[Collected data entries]
↓

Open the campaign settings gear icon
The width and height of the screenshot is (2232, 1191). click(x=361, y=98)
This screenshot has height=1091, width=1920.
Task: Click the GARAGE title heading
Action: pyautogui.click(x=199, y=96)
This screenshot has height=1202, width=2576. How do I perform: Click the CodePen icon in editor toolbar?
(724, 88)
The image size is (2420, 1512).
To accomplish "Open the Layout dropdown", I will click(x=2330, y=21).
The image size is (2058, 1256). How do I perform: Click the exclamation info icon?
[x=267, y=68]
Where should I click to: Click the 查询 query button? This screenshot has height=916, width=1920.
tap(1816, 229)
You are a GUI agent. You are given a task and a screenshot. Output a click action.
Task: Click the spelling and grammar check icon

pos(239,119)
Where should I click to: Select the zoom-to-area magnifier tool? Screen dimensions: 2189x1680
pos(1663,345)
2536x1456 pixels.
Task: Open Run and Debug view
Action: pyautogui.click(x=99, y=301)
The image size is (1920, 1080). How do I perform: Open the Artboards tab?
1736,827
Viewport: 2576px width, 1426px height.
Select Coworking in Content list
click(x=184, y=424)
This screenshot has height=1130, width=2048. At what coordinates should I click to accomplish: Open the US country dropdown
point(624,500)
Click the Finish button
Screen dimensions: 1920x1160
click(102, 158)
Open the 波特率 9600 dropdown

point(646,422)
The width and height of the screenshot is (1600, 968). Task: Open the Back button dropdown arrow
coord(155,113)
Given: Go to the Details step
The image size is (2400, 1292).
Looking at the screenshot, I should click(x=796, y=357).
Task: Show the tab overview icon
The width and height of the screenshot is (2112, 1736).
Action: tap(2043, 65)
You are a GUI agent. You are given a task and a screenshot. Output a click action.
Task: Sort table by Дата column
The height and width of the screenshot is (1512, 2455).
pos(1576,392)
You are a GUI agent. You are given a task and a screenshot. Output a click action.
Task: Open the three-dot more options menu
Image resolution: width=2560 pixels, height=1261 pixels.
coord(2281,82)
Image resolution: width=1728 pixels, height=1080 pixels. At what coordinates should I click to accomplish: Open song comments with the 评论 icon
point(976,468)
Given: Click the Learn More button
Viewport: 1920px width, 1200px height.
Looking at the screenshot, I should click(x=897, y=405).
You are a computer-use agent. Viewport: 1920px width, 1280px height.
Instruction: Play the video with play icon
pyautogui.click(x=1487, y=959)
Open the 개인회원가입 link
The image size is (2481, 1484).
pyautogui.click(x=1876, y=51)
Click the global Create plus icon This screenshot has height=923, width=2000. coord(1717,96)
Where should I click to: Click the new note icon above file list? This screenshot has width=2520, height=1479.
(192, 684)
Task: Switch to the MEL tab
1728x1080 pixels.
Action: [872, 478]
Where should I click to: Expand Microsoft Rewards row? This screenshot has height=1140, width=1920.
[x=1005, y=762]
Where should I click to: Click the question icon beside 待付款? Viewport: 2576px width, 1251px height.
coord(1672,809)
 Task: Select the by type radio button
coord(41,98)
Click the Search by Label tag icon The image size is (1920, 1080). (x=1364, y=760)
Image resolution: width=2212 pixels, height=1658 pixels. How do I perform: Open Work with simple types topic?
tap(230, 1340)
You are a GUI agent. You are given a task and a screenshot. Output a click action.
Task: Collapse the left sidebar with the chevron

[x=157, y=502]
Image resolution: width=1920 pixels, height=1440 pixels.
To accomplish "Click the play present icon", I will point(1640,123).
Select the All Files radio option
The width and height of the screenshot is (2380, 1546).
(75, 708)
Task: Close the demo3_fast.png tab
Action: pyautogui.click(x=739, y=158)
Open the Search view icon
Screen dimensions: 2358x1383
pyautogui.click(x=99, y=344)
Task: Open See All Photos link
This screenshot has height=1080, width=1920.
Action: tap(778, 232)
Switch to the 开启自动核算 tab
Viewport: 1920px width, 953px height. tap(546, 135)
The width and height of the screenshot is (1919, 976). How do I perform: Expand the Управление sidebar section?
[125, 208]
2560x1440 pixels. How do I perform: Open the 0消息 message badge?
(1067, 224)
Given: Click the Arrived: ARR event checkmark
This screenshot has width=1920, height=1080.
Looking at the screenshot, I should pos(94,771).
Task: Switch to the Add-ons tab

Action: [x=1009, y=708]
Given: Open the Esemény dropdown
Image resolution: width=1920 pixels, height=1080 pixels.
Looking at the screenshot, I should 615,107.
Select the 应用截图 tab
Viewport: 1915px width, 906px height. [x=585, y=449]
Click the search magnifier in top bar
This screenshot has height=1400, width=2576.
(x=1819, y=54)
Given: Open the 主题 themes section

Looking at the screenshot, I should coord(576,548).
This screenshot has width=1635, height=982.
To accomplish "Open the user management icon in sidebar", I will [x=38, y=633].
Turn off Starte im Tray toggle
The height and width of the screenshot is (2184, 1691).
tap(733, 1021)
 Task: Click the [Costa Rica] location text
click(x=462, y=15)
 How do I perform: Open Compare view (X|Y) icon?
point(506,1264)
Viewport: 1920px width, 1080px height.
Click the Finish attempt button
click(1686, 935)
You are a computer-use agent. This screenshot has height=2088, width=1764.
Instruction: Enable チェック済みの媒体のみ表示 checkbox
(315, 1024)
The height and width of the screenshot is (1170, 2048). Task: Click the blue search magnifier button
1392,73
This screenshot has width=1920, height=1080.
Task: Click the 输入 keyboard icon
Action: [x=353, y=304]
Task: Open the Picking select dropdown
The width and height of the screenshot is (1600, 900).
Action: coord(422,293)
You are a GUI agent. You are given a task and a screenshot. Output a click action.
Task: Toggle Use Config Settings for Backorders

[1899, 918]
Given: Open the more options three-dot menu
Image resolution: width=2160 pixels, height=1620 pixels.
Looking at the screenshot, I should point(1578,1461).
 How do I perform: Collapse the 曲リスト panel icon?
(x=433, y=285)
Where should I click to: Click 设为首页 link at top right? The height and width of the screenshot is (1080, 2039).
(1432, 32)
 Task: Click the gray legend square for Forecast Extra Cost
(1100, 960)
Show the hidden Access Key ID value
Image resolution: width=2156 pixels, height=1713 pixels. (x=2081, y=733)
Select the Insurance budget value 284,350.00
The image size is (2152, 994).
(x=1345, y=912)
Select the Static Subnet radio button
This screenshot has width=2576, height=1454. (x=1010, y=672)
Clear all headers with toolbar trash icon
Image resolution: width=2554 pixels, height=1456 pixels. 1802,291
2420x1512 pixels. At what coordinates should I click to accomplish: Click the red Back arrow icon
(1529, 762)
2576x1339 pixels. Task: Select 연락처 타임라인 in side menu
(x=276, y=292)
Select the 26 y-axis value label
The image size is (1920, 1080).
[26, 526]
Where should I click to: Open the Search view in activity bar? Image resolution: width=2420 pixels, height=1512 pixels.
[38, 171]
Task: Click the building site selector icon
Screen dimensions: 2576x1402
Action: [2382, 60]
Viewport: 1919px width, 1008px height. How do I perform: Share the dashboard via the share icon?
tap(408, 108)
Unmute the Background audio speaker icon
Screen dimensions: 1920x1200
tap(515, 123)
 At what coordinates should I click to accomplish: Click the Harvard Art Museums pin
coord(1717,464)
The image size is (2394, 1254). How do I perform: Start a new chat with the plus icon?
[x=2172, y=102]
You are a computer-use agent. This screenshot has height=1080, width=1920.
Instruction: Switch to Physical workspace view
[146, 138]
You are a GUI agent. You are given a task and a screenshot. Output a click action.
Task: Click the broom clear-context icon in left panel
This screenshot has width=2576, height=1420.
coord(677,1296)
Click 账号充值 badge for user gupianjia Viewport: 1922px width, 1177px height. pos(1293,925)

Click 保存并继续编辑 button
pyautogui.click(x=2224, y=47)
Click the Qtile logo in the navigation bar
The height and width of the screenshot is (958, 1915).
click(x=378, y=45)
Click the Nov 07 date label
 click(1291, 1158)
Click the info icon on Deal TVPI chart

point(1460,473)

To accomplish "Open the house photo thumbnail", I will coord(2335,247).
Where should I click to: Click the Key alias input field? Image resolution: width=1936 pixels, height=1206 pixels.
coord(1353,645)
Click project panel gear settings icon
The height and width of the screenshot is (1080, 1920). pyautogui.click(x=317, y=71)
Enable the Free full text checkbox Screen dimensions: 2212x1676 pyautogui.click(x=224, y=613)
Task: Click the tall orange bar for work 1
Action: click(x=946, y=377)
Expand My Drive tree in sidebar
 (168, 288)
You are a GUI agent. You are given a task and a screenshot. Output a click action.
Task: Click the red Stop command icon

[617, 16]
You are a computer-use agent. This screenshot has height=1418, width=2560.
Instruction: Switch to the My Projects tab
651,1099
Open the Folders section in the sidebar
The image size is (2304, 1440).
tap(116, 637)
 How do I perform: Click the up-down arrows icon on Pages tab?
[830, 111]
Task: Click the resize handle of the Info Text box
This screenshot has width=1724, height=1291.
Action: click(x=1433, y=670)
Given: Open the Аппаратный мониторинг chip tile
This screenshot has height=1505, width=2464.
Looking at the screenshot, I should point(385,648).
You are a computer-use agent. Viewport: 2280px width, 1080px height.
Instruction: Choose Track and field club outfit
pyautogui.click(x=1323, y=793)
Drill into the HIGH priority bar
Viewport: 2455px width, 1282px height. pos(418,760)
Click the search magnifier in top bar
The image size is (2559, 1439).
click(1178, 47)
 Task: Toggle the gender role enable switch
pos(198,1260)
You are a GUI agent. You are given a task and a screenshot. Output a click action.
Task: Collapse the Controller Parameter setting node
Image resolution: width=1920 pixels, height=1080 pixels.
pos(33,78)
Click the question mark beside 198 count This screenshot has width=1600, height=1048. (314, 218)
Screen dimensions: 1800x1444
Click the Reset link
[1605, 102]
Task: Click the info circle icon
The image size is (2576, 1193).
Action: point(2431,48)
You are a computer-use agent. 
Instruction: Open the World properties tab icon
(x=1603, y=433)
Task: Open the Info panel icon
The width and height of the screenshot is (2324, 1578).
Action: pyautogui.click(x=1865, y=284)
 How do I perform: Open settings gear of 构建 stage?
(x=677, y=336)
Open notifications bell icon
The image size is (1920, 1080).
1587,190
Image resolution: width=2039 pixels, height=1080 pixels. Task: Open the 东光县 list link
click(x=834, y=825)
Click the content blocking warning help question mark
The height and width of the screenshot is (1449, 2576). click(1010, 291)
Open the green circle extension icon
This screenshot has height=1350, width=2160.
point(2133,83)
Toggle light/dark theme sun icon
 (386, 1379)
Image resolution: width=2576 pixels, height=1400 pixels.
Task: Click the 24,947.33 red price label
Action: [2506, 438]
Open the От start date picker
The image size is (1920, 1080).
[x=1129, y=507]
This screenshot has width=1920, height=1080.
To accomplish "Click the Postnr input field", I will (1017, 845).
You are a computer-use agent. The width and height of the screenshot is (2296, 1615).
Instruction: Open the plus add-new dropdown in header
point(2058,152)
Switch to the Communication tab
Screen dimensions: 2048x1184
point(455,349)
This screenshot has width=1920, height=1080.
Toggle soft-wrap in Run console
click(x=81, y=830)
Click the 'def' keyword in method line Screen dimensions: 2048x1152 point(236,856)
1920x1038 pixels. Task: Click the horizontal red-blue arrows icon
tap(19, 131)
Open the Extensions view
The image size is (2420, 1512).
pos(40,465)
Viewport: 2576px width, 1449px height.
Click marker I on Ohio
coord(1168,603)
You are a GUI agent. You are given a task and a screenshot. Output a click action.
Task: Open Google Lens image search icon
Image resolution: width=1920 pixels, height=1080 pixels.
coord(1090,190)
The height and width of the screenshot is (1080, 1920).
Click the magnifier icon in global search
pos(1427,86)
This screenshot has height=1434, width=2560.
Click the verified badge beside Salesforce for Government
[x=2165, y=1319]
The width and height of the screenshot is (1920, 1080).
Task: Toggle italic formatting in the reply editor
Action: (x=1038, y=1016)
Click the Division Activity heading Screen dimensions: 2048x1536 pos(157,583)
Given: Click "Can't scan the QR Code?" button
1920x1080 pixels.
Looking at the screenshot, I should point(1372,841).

↑

Your task:
Make an exact copy of every line from the one with "Click the verified" to the end of the data, with the first and last of those lines included.

Answer for this exercise:
Click the verified badge beside Salesforce for Government
[x=2165, y=1319]
The width and height of the screenshot is (1920, 1080).
Task: Toggle italic formatting in the reply editor
Action: (x=1038, y=1016)
Click the Division Activity heading Screen dimensions: 2048x1536 pos(157,583)
Given: Click "Can't scan the QR Code?" button
1920x1080 pixels.
Looking at the screenshot, I should point(1372,841).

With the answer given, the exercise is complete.